Hydrogen could meet 12% of world energy consumption by 2050, according to an International Renewable Energy Agency (IRENA) report on how falling costs of green hydrogen could help a clean energy market emerge.
The report, Geopolitics of the Energy Transformation: The Hydrogen Factor, noted that: “There are still many uncertainties about how the hydrogen market will develop, who will emerge as market leaders, and what the geopolitical implications may be.”
It said hydrogen production – regarded by some as “a missing piece in the clean energy system” – would be more competitive but less lucrative than oil and gas.
“Hydrogen is a conversion, not an extraction business, and has the potential to be produced competitively in many places. This will limit the possibilities of capturing economic rents akin to those generated by fossil fuels,” it said.

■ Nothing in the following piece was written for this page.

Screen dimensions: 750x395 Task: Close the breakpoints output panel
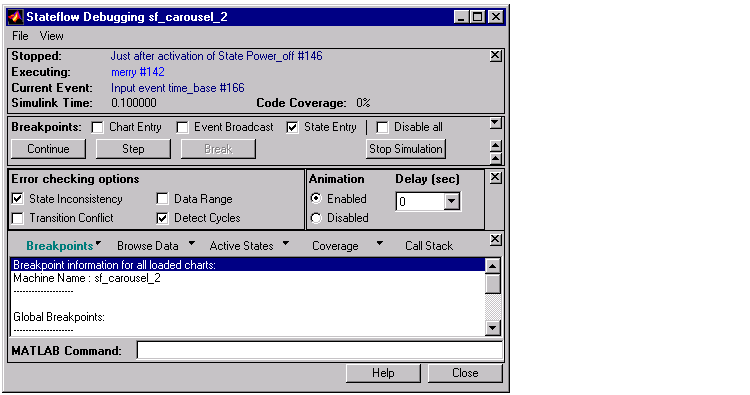[x=496, y=239]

And, “as the costs of green hydrogen fall, new and diverse participants will enter the market, making hydrogen even more competitive.”
Clean Energy Future
Hydrogen is just one facet of the unprecedented transformation that global energy systems are undergoing because of global warming.

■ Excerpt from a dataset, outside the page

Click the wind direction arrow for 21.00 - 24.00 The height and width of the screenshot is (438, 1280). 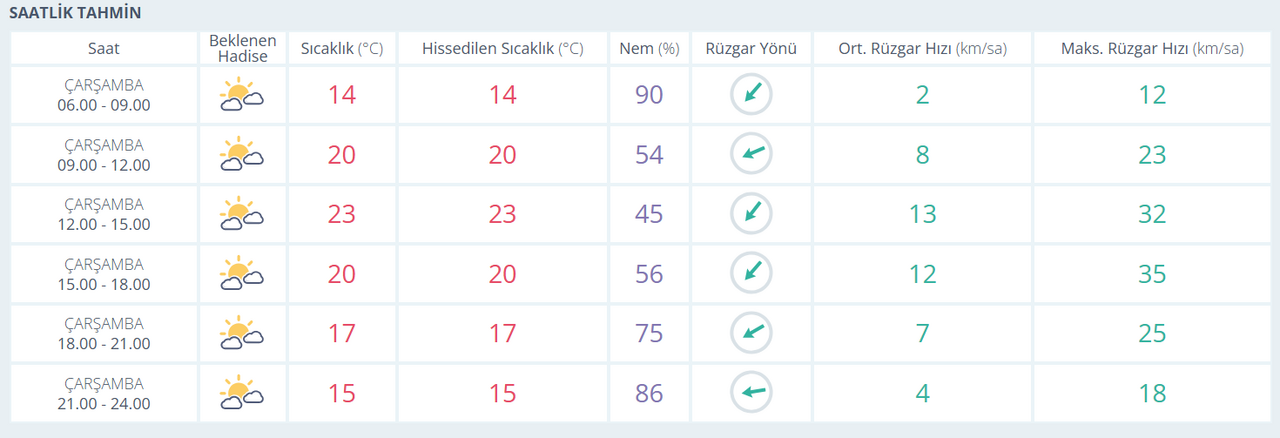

While the cost of renewable energy is falling, the cost of transporting hydrogen is high currently, which means it could regionalise energy trade and energy relations.
But costs were likely to fall sharply with learning and scaling up of needed infrastructure, the report said.
It could make a positive contribution to climate and development efforts if there was international cooperation to ensure the trade had “transparent and credible rules and standards,” and a coherent system that transcends national, regional and sectoral interests.
The hydrogen market had the potential to be decentralised and inclusive, with opportunities for both developed and developing countries, it said.
Green Hydrogen Costs
“Countries with an abundance of low-cost renewable power could become producers of green hydrogen, with commensurate geo-economic and geo-political consequences.”
Green hydrogen could be most economical in locations that have the optimal combination of abundant renewable resources, space for solar or wind farms and access to water, and the ability to export to large demand centres – shipped from the Middle East to Europe, or from Australia to Japan and other parts of Asia, for example.
Hydrogen trade and investment would create new patterns of interdependence and bring shifts in bilateral relations, it said.
This appears to have already started, with a growing array of bilateral deals different from the energy ties of the 20th century.
“More than 30 countries and regions have hydrogen strategies that include import or export plans, indicating that cross-border hydrogen trade is set to grow considerably.”
Japan and Germany were hailed as “trailblazers” in the development of hydrogen, while oil and gas exporter countries such as the United Arab Emirates, Australia, Oman and Saudi Arabia had recognised ‘clean hydrogen’ [green hydrogen or blue hydrogen] as a smart way to diversify their economies.
Technically, countries had the potential to produce large amounts of green hydrogen by well over global demand, it said. “Even net energy importers such as Chile, Morocco and Namibia seem poised to become green hydrogen exporters.”
Green hydrogen is projected to start competing with blue hydrogen on cost by the end of the decade, but it could occur sooner in countries such as China “thanks to its low-cost electrolyzers,” the report said, or Brazil and India, which have cheap renewables and relatively high gas prices.
Demand for green hydrogen is expected to take off from 2035, but the report says two thirds will be used locally and just a third exported via adapted gas pipelines or ships in the form of ammonia.
The bulk of investment will be needed for renewable power to generate green hydrogen but it said the market potential is considerable.
Secure Energy Benefits of Green Hydrogen
“Estimates point to a US$50-60 billion market potential for hydrogen electrolyzers and a US$21-25 billion market for fuel cells by the middle of the century.
Countries that get into green hydrogen bolstered energy security in three ways: 1, by reducing import dependence; 2, mitigating price volatility and 3, boosting the flexibility and resilience of the energy system, through diversification.
Another benefit was the clean hydrogen producers market was unlikely to become ‘weaponised’ or run by a cartel – because hydrogen can be produced by many energy sources and in a wide variety of places.
“Even if hydrogen’s use is limited to industrial processes and long-distance transport, its market potential is enormous. A single steel plant using hydrogen fuel rather than fossil fuel to reduce iron would utilise about 300,000 tonnes of hydrogen annually, absorbing the output of 5GW of electrolyzers,” noting that global electrolyzer capacity today is just over 0.3 GW.
But major investment banks said that by 2050, global sales of hydrogen could be worth US$600 billion, and the value chains of green hydrogen could become a US$11.7 trillion investment opportunity over the next 30 years.